Looking at the pictures it appears complete except for the missing rail. I only really noticed that because I had mine sitting on my desk  I'm wondering if the switch inside is a simple on/off type or if there's more to them. Might be able to come up with something.

Carl


----------



## santafe158 (Jul 14, 2010)

Kwikster said:


> Looking at the pictures it appears complete except for the missing rail. I only really noticed that because I had mine sitting on my desk  I'm wondering if the switch inside is a simple on/off type or if there's more to them. Might be able to come up with something.
> 
> Carl


The 96C T-Man posted is just a simple momentary push button on/off switch. I have one for my O-27 uncoupling section, and have also used it to turn accessories on and off.


----------



## T-Man (May 16, 2008)

*Inside revealed 90 controller*


----------



## Big Ed (Jun 16, 2009)

Not much to the #90 huh?
I have watched some of those go for a big buck on e bay, go figure.

T man, why don't you take a little epoxy and make some boots for the new hire? A couple little blobs, then a little whittling and a splash of black paint would do it.

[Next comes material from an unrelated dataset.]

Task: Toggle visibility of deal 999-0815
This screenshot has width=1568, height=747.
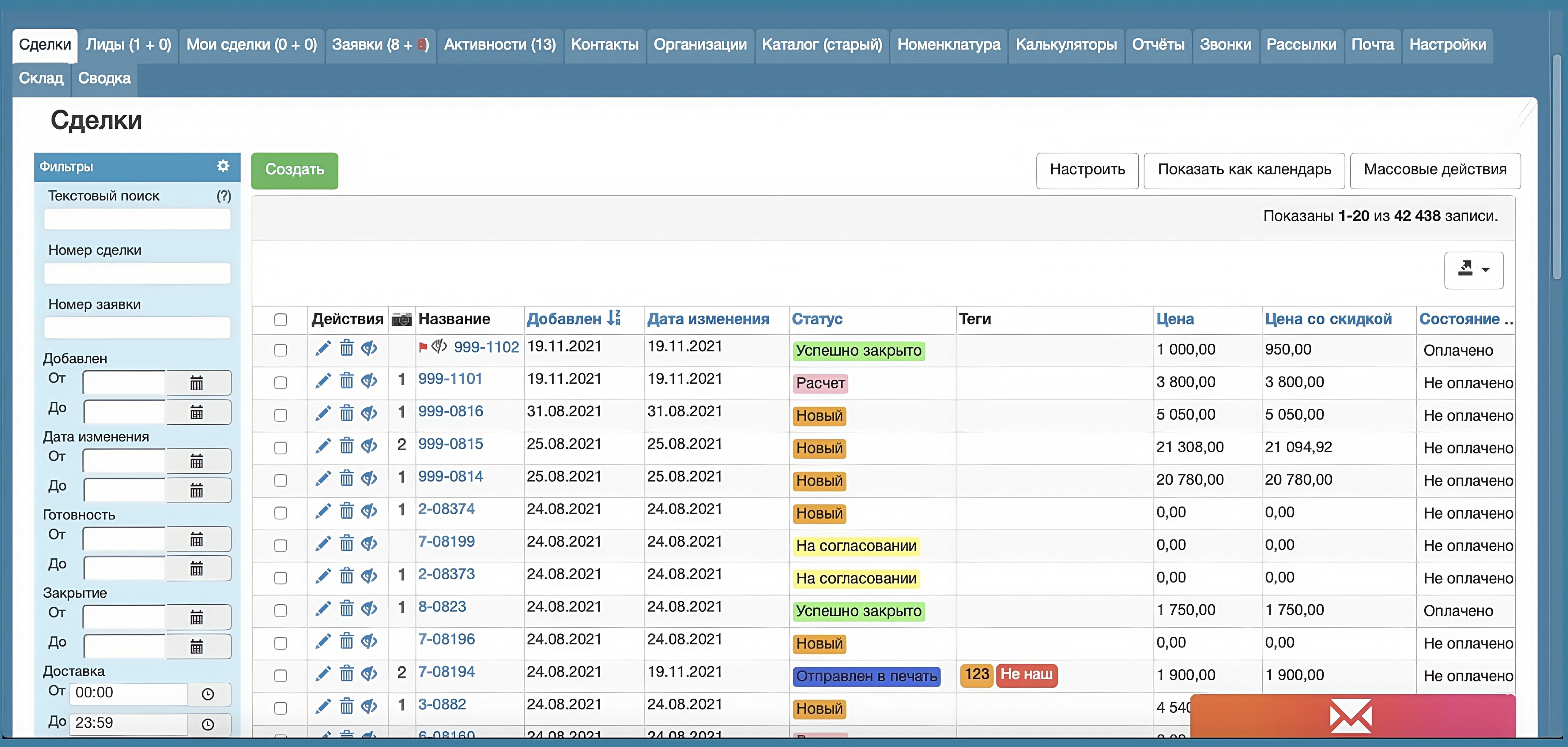Action: tap(369, 446)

Nice job epoxy-man.:thumbsup:


----------



## gunrunnerjohn (Nov 10, 2010)

I sold a bunch of these for big money on eBay, figured I would never use them anyway.  I guess there are still the retro crowd that wants the original controls.


----------



## tjcruiser (Jan 10, 2010)

Switches don't get much simpler than those, I guess!


----------



## Big Ed (Jun 16, 2009)

I got a bunch of them, I like the look of the big orange button instead of a toggle switch.
And it has the L, Lionel on the button.:thumbsup:


----------



## sjm9911 (Dec 20, 2012)

T-man have to say, a little late, man it looks good. Your wire job looks great. I'm sending my stuff to you to fix from now on!


----------



## larry g (Oct 8, 2012)

Question on how this car is powered:
When I unload my barrel car on the remote track I have to use the "UNCOUPLE" button on the remote, rather than the "UNLOAD" button that I expected I would have use to activate the car.
When one of the shoes makes contact with the 4th rail, it appears that the vibrating coil must also be directly above the center uncoupler contact (center rail). (I see that the coil is also adjustable forward and back.) 
Is there an activation circuit that is completed by the shoe contacting the 4th rail, as well as live activation of the vibrator coil by the uncoupling magnet? 
My car works fine, as long as it is exactly lined up (with coil exactly over uncoupler), so this (and the fact that I have to press the "UNCOUPLE" button,) makes me think that both things are going on (4th rail to one of the shoes and uncoupler to coil). 
This is opposed to how the milk car works, only using the 4th rail to shoe (or to both shoes?) and the "UNLOAD" button.
Do I have this right? Please explain.
Thanks,
lar


----------



## T-Man (May 16, 2008)

Only one shoe has to make contact. The track clip was shown in my thread.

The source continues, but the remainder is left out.